I have friend who bought a new SONY Blu Ray player. When he uses the VUDU app, it only outputs Dolby Prologic via the Toslink. Sony told him it would only output 5.1 via HDMI. His receiver is pre-HDMI. I am guessing it he runs the HDMI to the TV, and uses the TV audio output to the receiver, it wont pass the DD 5.1 either.

Interestingly, he does get 5.1 from Blu Rays. Is this an anomoly with Sony Blu Ray disc players, or are they all like this?

We found a 4 port HDMI switcher at monoprice that splits the audio and routes to to the TV HDMI and the receiver via Toslink, but doesnt say if it sends stereo (like the TV) or 5.1.

Anyone have any suggestions?


----------



## spartanstew (Nov 16, 2005)

Which Sony?


----------



## spartanstew (Nov 16, 2005)

What audio output is the Sony set on?

optical can't carry DD+. You'll need to have the Sony downmix it to DD.


----------



## Davenlr (Sep 16, 2006)

Ill ask him today.


----------



## Davenlr (Sep 16, 2006)

Here is the way he has it set up:


----------



## spartanstew (Nov 16, 2005)

Have him try going down to downmix.


----------



## Davenlr (Sep 16, 2006)

I did. He said the only two choices were Surround or Stereo.


----------



## spartanstew (Nov 16, 2005)

So, which Sony is it?


----------



## Davenlr (Sep 16, 2006)

spartanstew said:


> So, which Sony is it?


BDP-S380


----------



## spartanstew (Nov 16, 2005)

The S380 doesn't have optical out.


----------



## Davenlr (Sep 16, 2006)

It says in the specs digital out, so I am sure that is what he is using, be it coax or optical. Hit Sony receiver does not have HDMI input.

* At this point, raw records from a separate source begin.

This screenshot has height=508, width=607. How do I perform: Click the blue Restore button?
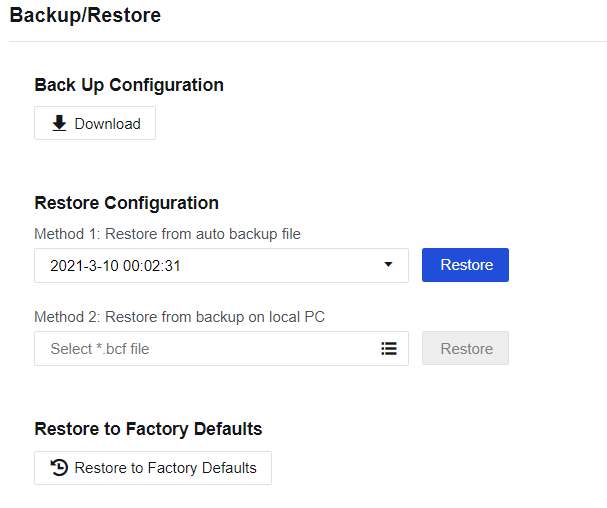click(x=466, y=265)
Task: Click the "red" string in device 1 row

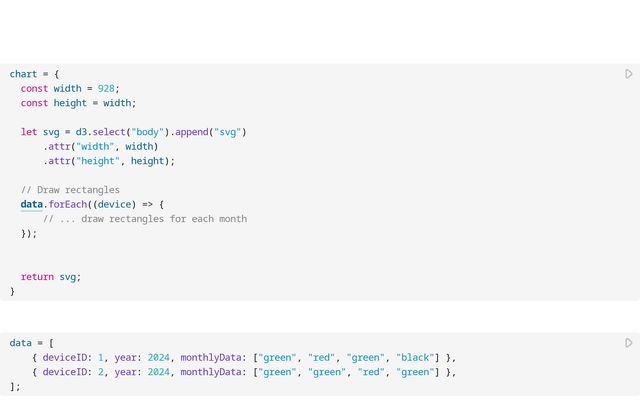Action: click(320, 357)
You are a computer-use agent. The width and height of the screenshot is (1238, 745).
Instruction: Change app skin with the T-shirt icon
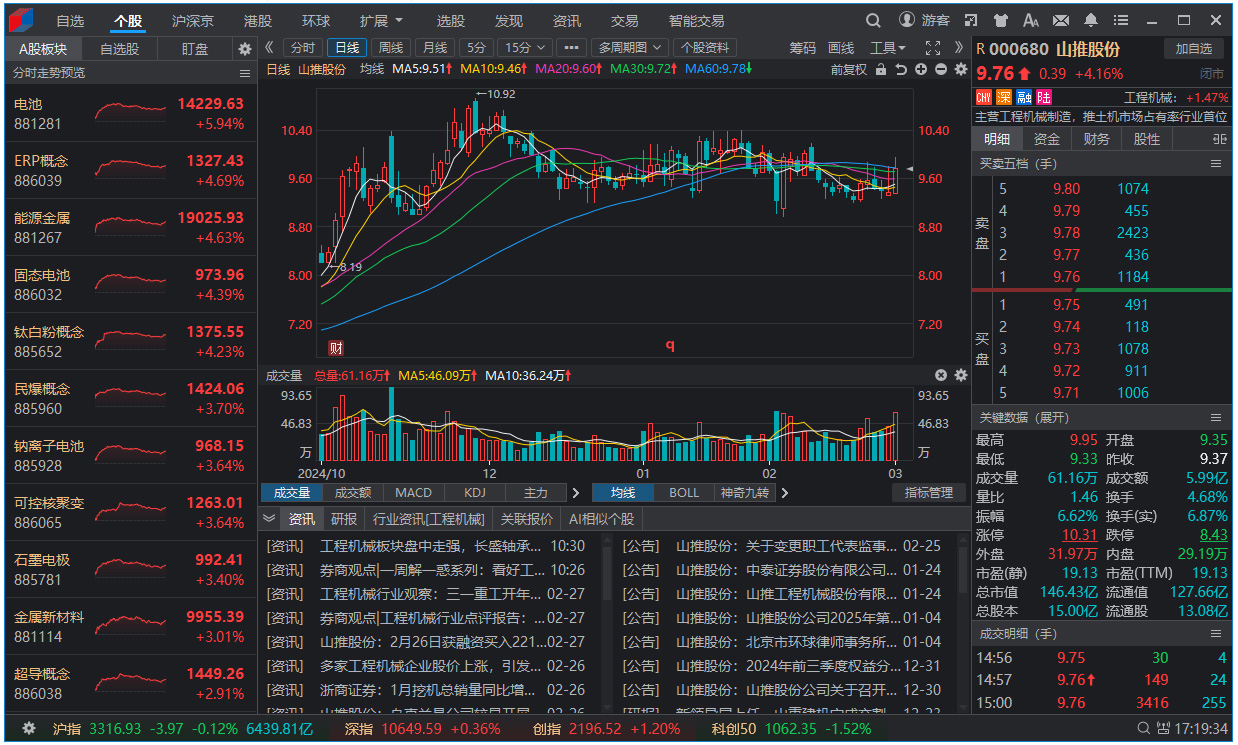tap(1001, 20)
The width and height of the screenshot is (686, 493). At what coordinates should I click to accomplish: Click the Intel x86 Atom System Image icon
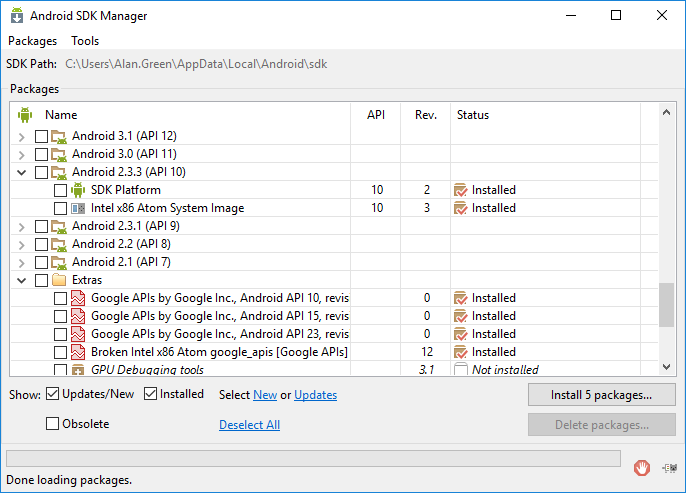[78, 208]
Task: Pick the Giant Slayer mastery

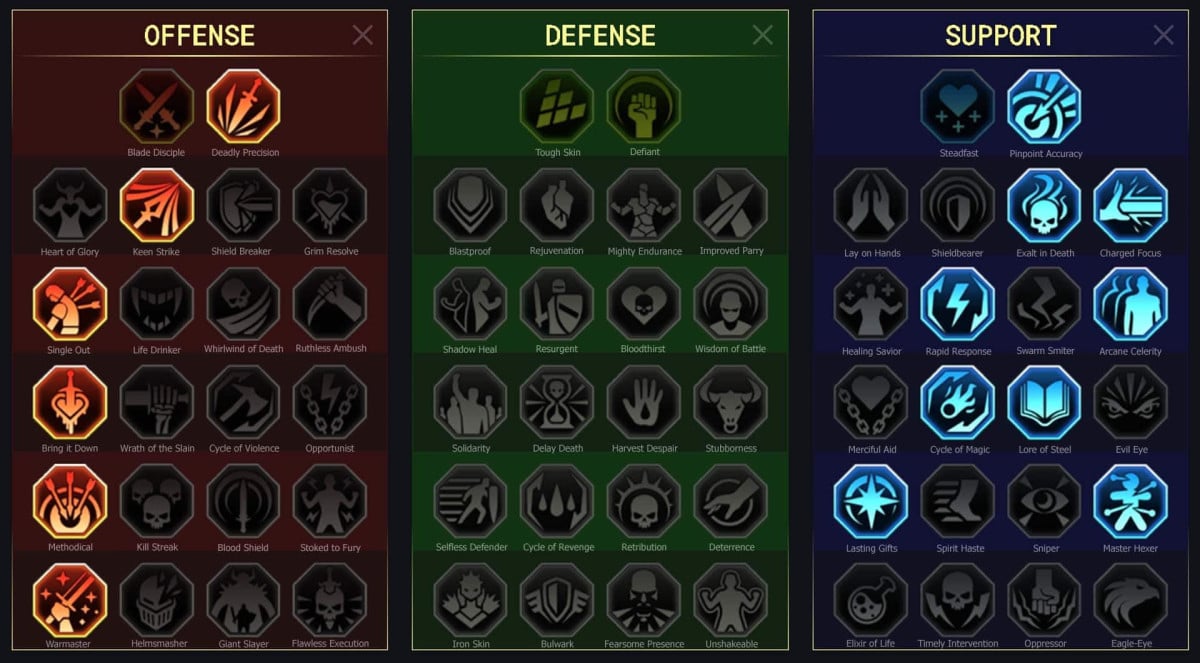Action: [x=243, y=600]
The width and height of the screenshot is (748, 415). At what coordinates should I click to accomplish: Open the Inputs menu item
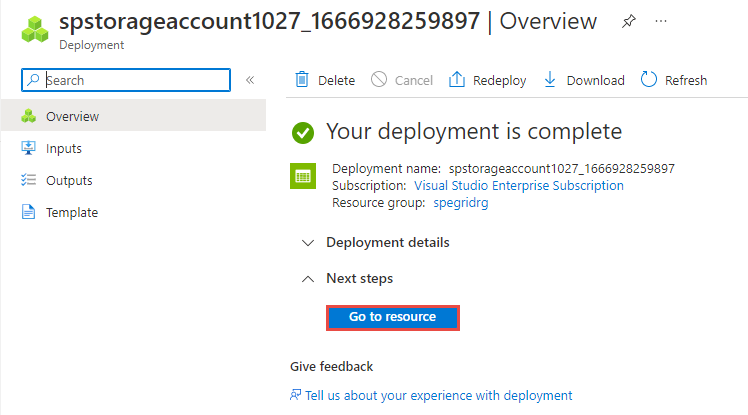64,148
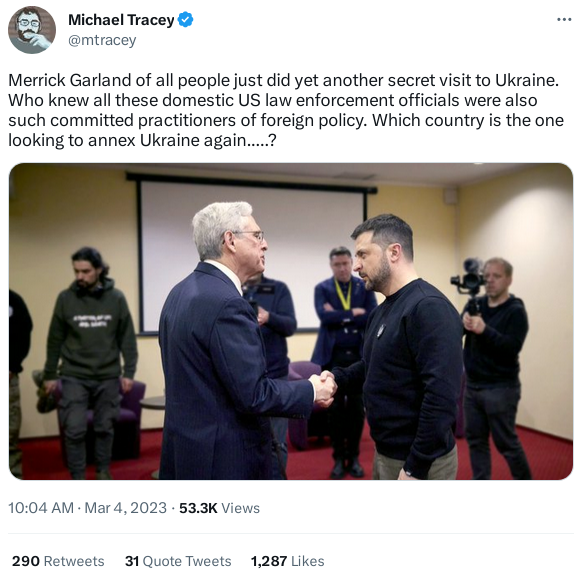Open the @mtracey handle link
Viewport: 588px width, 581px height.
pos(102,40)
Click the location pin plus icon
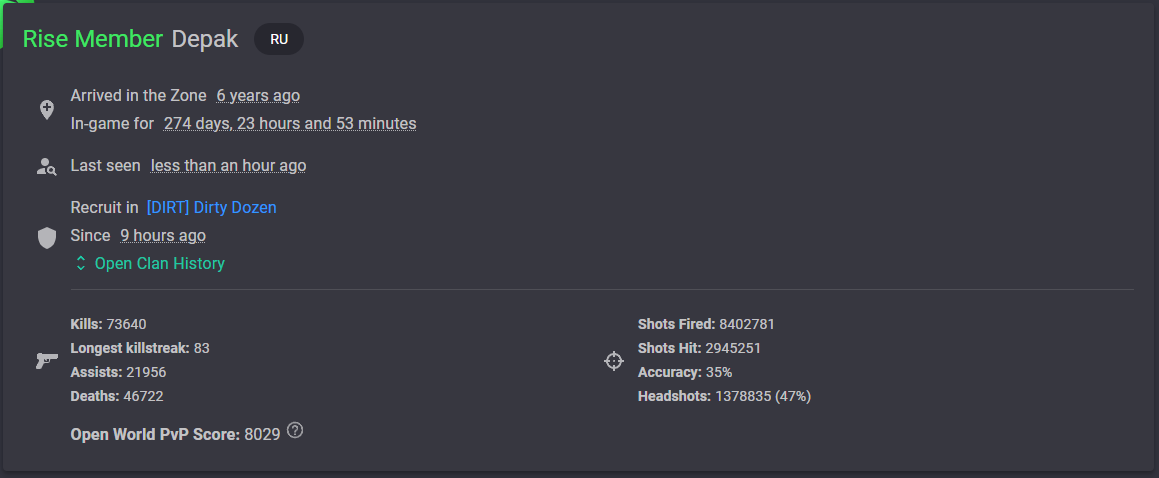The width and height of the screenshot is (1159, 478). (47, 110)

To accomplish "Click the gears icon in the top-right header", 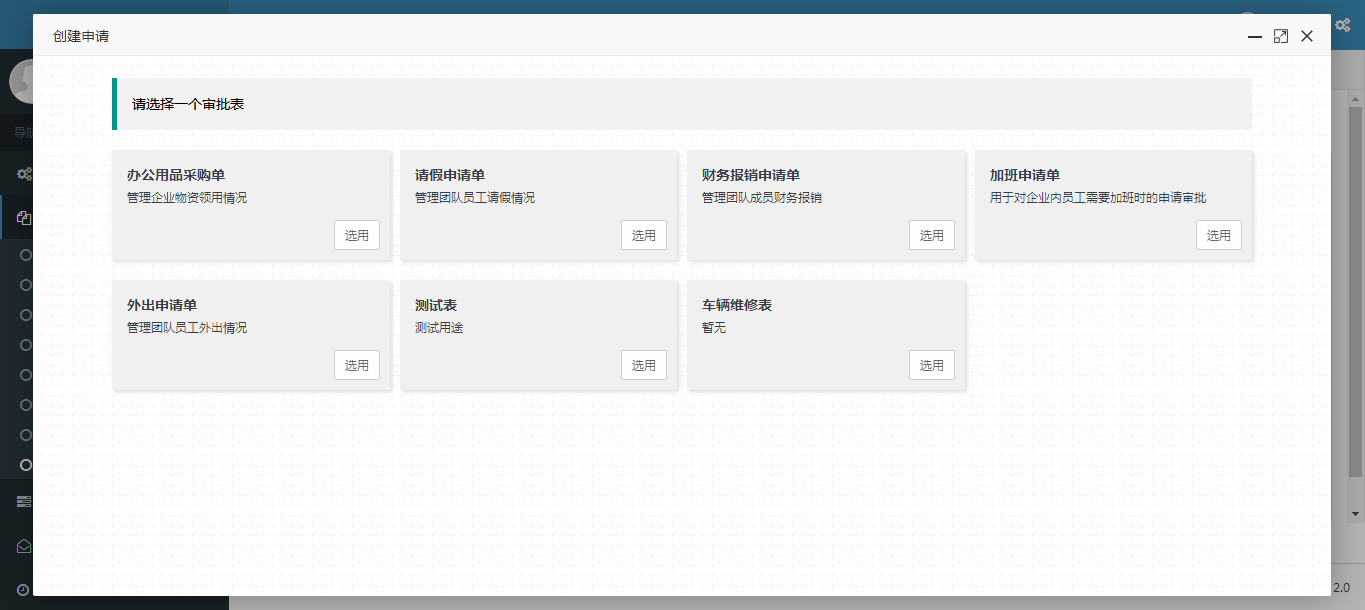I will 1342,25.
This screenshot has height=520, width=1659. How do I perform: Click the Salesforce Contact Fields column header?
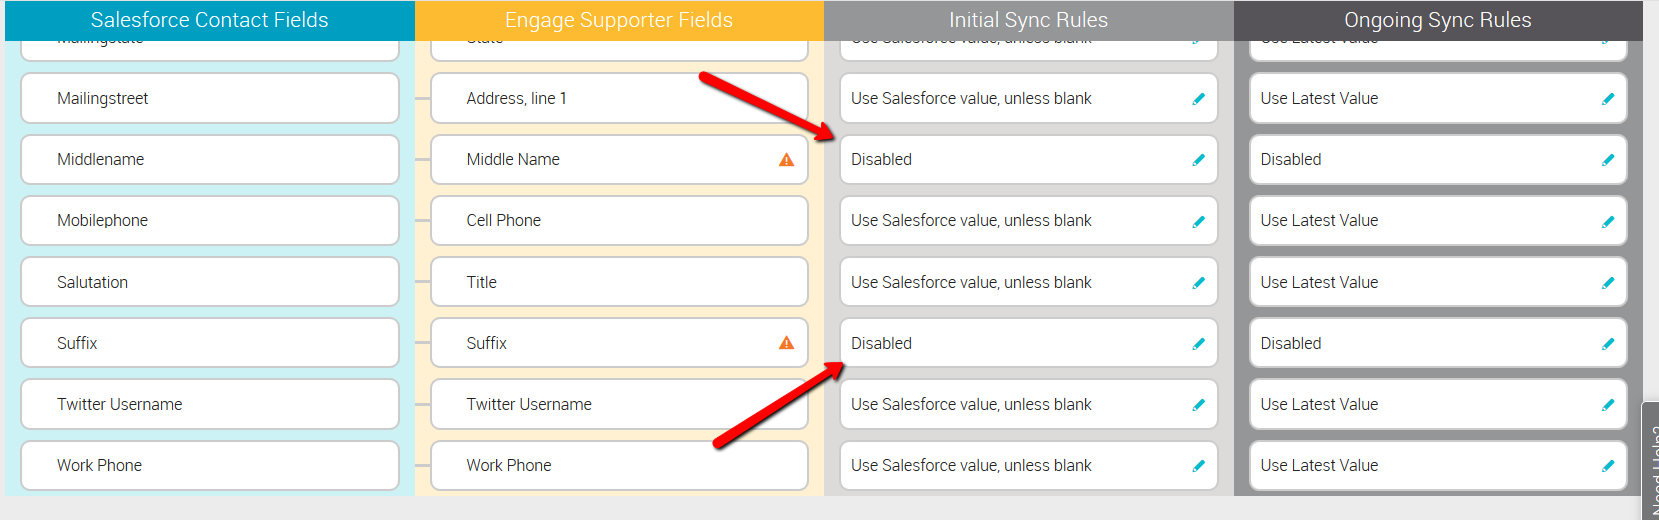coord(210,20)
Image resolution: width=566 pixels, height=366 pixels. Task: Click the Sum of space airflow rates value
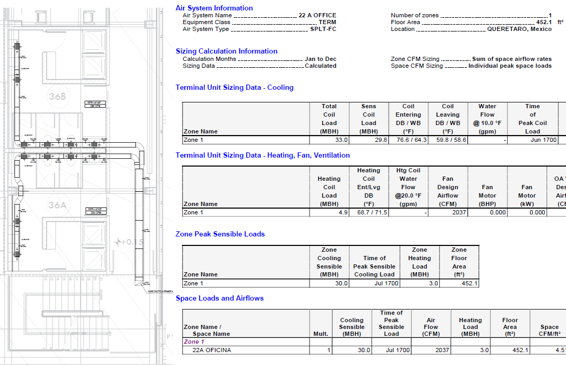click(511, 59)
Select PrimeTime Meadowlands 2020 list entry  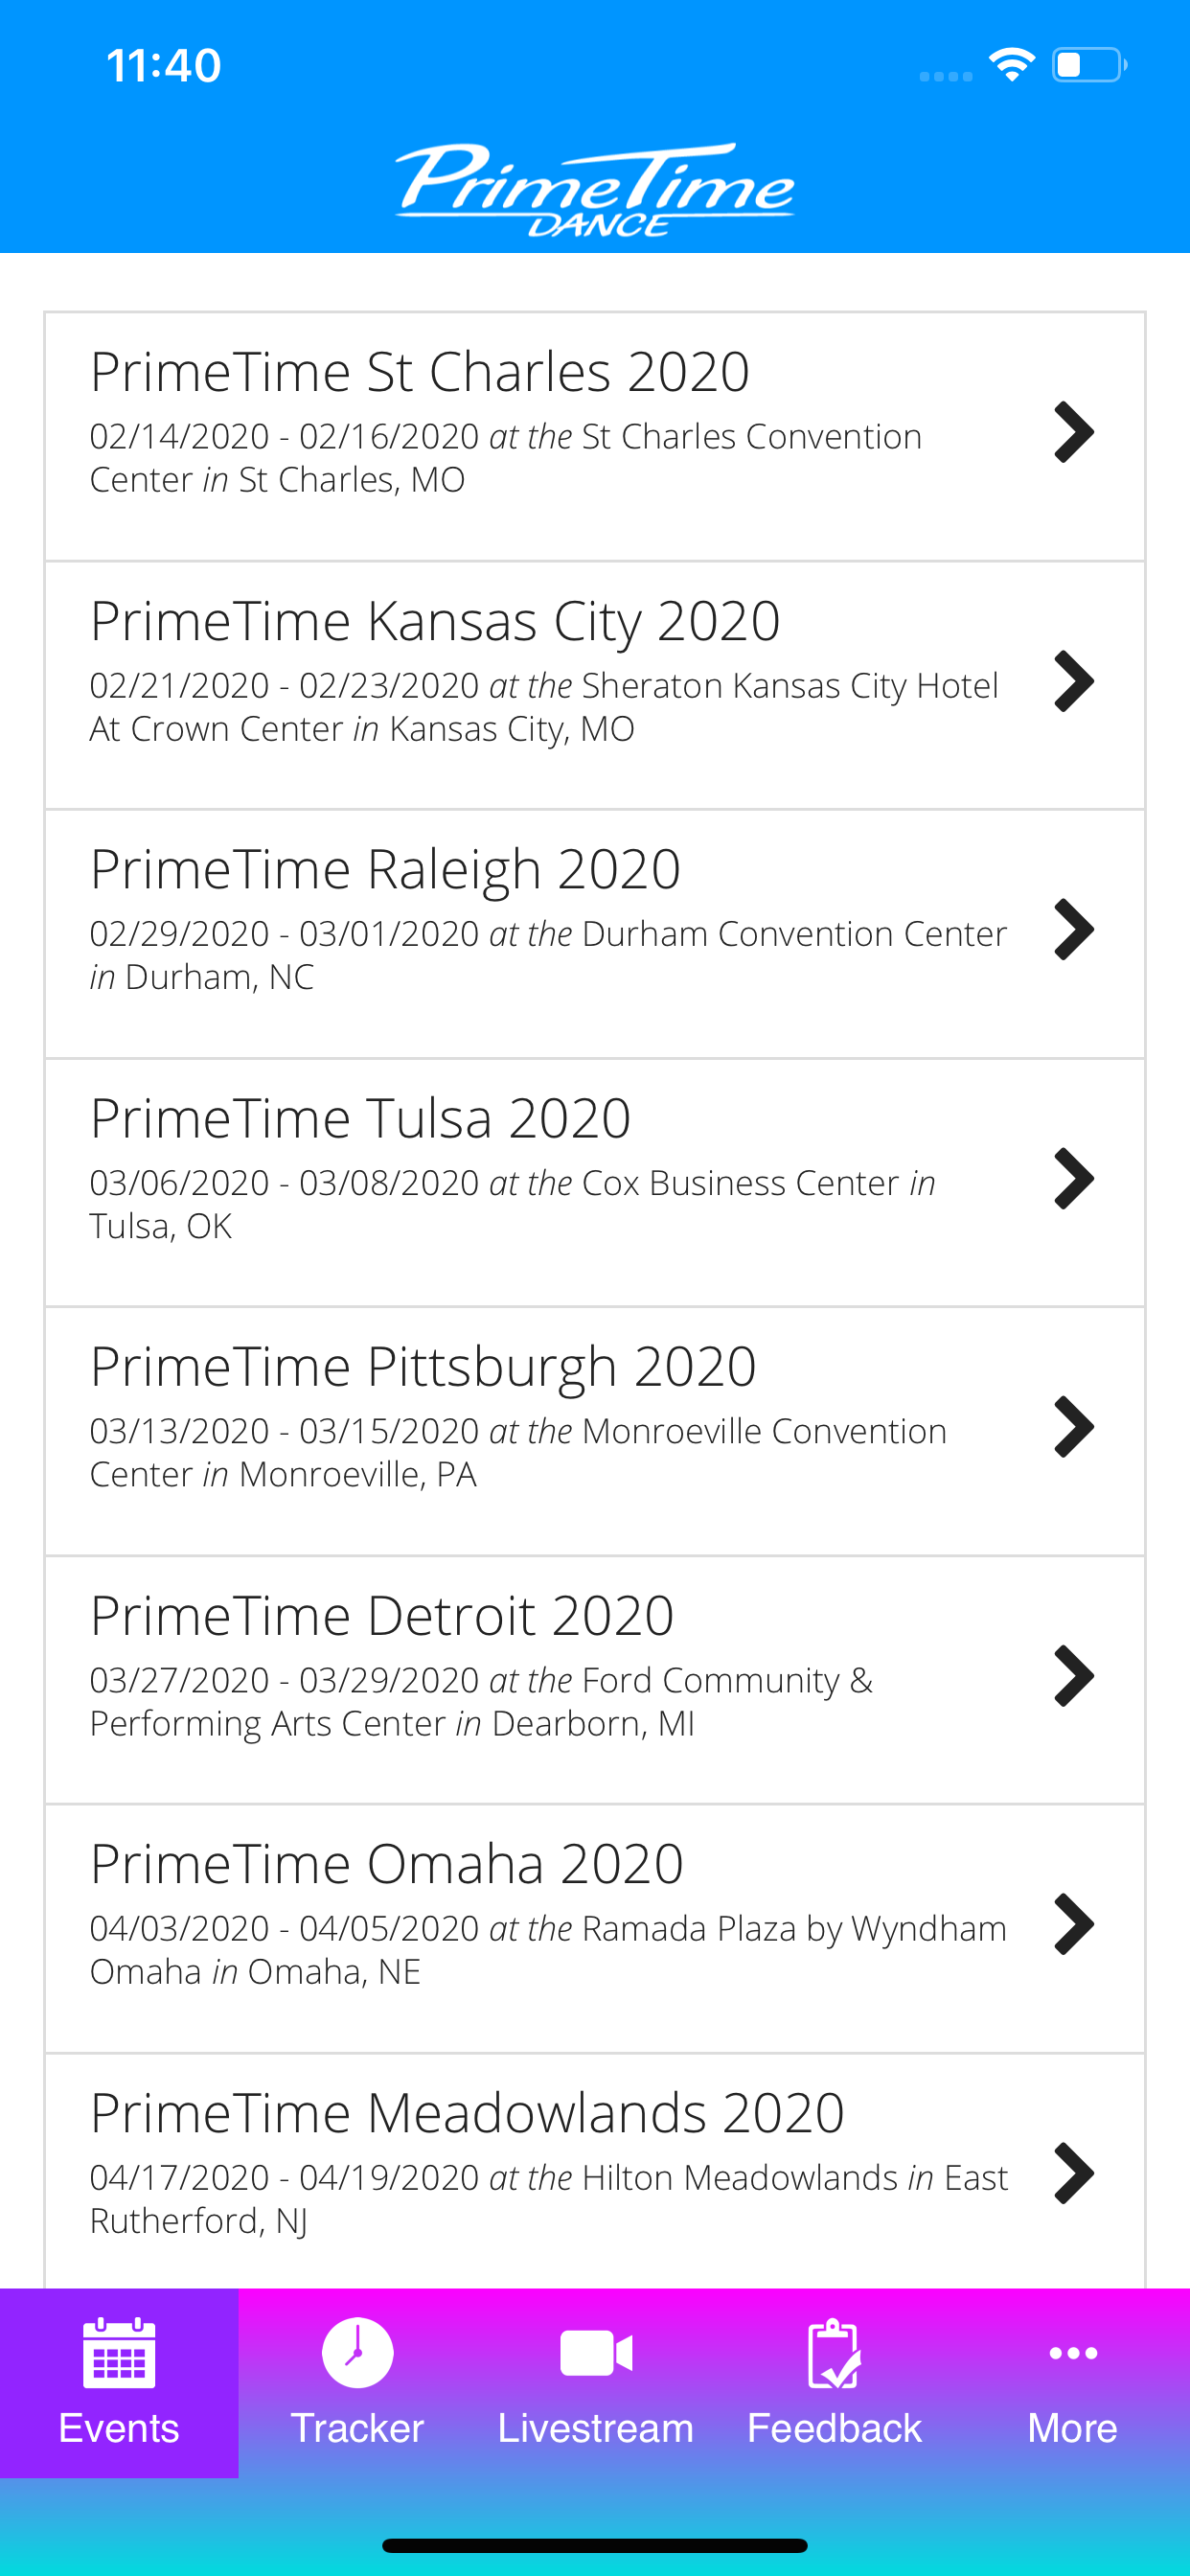pos(595,2170)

After looking at the specs, it appears any high end codecs require HDMI, so I am guessing they did the same thing they do with their TV's....Process the high end audio codecs on HDMI, but output 2 channel on the digital output.

I suggested he look at monoprice for their HDMI switcher with simultaneous digital audio output, but told him to verify it didnt strip the Dolby Digital out, and was a straight strip off the audio and output to toslink.

I tested out the same programming on my PS3, and going through my DVDO switcher/processor output dolby digital on the same movies he is trying to get it from, so its not the source.


----------